We've worked to over come a lot but have only done so through the love and grace of Jesus Christ.
Timeliness vs. Togetherness
My culture (the Caucasian American culture) is almost always on-time or early. If we're not we apologize. His culture and many others I work with is almost always late. Not just a few minutes late but often an hour to two hours late! For them the value is on being together no matter what time they arrive. "We feel judged a lot by our sense of time in this country," says Pili Pili. "Even though I might try hard to I may not always be on time for you, but make no mistake I'll always be there for you." I've come to understand that value and appreciate it so much. But being able to navigate through this is difficult with an American schedule. There are times I have to say, "Hey man, I've got to go, I'm sorry." But I've also learned what comes about relationally when I'm wiling to go the distance. I've been shown way more honor (not deserving any) by the international community than my own. And this only comes as a result of persevering and being willing to value the relationship over a preference of time.
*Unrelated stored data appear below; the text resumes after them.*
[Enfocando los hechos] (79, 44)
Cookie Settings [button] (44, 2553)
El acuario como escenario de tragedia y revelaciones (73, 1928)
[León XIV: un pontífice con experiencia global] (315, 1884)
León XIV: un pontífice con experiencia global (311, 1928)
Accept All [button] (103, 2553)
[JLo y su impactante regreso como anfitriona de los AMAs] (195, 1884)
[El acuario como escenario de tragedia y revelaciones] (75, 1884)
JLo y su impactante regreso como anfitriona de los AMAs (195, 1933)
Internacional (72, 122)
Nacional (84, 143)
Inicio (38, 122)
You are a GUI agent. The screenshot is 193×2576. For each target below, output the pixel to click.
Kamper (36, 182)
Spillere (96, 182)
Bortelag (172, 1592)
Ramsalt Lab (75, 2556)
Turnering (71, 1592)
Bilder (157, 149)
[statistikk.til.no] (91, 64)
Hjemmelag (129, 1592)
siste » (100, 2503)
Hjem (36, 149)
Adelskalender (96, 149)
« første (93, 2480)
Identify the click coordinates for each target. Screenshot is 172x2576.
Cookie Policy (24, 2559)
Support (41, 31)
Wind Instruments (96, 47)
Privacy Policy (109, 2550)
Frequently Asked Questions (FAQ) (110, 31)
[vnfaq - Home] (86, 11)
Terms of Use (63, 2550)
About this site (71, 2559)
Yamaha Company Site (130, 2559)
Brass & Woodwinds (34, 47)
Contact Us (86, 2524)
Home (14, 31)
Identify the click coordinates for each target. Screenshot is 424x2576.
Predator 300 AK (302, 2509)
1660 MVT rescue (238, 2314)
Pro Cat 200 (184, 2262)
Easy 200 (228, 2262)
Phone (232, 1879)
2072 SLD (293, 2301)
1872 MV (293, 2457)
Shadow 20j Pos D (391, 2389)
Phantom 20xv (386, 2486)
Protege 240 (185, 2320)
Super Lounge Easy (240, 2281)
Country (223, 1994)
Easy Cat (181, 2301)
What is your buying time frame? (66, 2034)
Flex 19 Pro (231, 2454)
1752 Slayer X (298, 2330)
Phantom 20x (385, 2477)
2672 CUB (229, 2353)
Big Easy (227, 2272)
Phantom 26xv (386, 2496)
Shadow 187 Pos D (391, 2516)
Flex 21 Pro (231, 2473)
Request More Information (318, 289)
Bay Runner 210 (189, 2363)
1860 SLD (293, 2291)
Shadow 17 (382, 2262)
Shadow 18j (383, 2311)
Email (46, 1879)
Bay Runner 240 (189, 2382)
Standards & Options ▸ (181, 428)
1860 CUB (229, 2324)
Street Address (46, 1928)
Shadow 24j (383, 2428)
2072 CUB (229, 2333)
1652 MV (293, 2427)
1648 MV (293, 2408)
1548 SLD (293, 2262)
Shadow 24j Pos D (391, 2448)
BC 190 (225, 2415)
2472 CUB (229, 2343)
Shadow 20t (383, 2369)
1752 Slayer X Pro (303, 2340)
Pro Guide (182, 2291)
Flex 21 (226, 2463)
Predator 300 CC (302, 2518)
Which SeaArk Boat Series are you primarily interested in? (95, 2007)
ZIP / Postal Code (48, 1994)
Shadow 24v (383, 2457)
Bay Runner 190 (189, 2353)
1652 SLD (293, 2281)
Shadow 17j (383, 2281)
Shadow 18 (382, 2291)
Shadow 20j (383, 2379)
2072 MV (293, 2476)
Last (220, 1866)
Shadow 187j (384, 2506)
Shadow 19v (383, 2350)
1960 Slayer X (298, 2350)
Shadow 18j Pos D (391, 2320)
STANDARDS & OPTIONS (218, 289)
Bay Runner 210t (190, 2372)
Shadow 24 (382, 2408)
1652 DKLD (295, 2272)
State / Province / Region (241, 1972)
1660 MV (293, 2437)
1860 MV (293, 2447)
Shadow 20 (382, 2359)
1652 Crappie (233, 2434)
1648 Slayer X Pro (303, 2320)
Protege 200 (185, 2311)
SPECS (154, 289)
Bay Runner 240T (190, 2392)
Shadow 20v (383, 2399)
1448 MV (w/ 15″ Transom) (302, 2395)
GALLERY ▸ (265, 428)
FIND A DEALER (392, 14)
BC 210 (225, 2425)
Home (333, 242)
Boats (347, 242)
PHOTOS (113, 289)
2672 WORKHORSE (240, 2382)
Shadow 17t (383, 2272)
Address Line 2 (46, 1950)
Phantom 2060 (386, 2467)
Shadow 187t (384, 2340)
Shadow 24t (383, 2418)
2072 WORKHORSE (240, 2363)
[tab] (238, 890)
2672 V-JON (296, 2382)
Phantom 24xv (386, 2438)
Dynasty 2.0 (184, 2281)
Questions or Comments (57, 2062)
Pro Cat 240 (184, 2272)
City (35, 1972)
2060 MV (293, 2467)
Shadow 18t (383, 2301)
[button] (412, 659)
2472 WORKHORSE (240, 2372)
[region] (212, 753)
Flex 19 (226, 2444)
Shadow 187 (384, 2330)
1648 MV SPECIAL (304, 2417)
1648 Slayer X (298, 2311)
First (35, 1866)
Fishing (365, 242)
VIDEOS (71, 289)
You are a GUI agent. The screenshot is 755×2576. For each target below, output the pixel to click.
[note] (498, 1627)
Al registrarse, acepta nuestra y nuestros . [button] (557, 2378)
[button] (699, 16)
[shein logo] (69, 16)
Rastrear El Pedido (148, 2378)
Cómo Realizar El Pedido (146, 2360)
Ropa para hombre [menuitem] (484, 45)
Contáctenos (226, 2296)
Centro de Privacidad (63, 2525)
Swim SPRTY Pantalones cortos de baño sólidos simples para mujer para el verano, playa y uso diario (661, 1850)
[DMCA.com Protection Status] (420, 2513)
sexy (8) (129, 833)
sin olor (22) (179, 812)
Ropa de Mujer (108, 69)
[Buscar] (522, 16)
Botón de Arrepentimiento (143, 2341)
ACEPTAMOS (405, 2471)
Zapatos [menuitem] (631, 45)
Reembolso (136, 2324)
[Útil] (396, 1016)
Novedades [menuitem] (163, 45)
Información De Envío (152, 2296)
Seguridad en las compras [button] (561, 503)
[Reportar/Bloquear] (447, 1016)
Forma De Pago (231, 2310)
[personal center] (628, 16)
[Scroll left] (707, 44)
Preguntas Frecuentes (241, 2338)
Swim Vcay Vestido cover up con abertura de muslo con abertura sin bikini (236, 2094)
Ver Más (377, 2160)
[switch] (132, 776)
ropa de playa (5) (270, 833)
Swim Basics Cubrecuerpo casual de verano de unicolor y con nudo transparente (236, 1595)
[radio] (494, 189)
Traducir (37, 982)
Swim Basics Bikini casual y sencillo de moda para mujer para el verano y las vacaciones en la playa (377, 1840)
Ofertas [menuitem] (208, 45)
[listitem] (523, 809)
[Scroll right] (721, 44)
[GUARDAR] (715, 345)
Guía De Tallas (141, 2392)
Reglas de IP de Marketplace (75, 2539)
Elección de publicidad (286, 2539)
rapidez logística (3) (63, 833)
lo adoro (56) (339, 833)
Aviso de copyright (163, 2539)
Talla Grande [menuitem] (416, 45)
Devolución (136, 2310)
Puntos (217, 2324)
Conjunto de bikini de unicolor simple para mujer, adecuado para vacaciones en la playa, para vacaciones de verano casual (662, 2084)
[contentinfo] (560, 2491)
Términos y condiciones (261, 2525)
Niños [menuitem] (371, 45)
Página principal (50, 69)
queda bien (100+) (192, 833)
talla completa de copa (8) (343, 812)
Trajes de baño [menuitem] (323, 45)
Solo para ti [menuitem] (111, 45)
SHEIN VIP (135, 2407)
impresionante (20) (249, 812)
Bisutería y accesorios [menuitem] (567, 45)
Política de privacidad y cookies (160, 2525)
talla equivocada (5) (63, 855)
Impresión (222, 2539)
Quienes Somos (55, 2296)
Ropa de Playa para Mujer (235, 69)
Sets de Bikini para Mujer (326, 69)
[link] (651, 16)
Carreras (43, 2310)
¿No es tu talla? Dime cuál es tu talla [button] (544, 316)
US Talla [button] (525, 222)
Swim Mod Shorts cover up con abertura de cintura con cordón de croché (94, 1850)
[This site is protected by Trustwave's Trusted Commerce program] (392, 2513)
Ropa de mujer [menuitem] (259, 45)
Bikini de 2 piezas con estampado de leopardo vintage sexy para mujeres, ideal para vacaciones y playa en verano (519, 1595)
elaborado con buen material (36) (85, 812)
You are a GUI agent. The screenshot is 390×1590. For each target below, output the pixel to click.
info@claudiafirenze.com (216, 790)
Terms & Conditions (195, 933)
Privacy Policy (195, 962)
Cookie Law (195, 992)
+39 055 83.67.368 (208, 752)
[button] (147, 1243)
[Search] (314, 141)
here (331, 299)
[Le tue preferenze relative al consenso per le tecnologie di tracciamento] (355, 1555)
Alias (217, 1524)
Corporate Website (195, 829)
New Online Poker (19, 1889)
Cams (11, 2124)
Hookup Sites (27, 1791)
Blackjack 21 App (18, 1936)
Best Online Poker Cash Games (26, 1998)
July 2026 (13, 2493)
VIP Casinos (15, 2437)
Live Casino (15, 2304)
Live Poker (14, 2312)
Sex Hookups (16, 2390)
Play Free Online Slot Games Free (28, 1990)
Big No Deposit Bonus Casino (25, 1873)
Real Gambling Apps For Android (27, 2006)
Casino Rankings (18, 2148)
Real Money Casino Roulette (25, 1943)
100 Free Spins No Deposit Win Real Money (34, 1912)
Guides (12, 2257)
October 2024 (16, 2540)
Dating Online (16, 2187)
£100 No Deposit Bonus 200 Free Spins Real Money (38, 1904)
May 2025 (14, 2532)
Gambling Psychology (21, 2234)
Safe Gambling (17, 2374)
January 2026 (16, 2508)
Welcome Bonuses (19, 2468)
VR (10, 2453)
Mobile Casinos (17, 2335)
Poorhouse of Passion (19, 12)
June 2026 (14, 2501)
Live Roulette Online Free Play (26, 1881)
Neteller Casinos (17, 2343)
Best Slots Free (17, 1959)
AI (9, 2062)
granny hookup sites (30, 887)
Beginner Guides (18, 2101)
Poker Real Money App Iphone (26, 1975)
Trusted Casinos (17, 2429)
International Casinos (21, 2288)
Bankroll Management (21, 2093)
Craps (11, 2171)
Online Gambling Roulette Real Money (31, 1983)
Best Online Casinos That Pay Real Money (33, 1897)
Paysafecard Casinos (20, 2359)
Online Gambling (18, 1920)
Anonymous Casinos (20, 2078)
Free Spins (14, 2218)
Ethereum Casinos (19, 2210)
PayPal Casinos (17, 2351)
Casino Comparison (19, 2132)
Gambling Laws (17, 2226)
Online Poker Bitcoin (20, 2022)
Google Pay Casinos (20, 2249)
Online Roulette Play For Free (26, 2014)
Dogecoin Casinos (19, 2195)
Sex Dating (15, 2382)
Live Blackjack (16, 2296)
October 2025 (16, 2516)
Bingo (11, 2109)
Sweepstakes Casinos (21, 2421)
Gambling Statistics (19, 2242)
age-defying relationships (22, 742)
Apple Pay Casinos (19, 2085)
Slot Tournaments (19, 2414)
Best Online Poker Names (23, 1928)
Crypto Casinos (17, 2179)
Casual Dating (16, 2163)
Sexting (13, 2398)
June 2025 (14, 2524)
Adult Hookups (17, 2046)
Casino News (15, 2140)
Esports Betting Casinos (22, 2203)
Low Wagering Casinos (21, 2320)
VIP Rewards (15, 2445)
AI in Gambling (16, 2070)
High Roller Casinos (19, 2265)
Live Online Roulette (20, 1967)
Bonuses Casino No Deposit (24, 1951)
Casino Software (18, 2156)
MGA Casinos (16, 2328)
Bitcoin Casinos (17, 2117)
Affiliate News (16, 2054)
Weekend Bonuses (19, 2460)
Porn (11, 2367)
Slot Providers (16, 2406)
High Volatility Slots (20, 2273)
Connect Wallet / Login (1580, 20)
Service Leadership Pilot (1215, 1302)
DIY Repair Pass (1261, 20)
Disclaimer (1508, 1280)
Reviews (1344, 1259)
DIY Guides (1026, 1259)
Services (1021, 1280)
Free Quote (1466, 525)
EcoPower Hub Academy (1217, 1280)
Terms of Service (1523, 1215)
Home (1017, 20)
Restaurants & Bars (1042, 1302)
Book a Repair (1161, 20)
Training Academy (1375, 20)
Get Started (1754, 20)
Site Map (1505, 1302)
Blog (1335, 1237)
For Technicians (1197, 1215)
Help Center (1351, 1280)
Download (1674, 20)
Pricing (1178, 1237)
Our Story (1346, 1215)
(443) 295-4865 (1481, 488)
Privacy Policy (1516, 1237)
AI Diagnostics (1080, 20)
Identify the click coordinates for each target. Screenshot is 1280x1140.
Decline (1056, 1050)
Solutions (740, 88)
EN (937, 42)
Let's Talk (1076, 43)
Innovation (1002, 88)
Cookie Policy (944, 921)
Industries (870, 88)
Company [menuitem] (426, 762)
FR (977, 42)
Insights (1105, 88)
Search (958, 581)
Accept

Short-term vs. Long Term Planning
I've always been taught that a "fail to plan is a plan to fail". And I believe this is true. But on the other hand, at what point do you deviate from a long-term plan of stewardship and budgeting to meet immediate needs? That question requires necessary thought in many cross-cultural situations. Pili Pili would say, "Resources are there for immediate needs not necessarily for an uncertain future." Much of this mindset stems from a refugee culture that he grew up in. "In the refugee camp, we own nothing, depend on everything, and don't know where we will end up tomorrow. If someone has a need today you do what you can to meet it." But he does not negate the need to be a good steward. However, stewardship in a cross-cultural church can be have many differences of opinion. We've had procedures where a family can receive $50 in benevolence at one time and the need require $200. On one hand, you have to plan for the future or you won't have resources left. On the other hand, if you don't meet immediate needs beyond what you budget you may not have any relationships in the future. Working together to find balance and determine which immediate needs be met and which ones don't to preserve resources requires a healthy cross-cultural relationship.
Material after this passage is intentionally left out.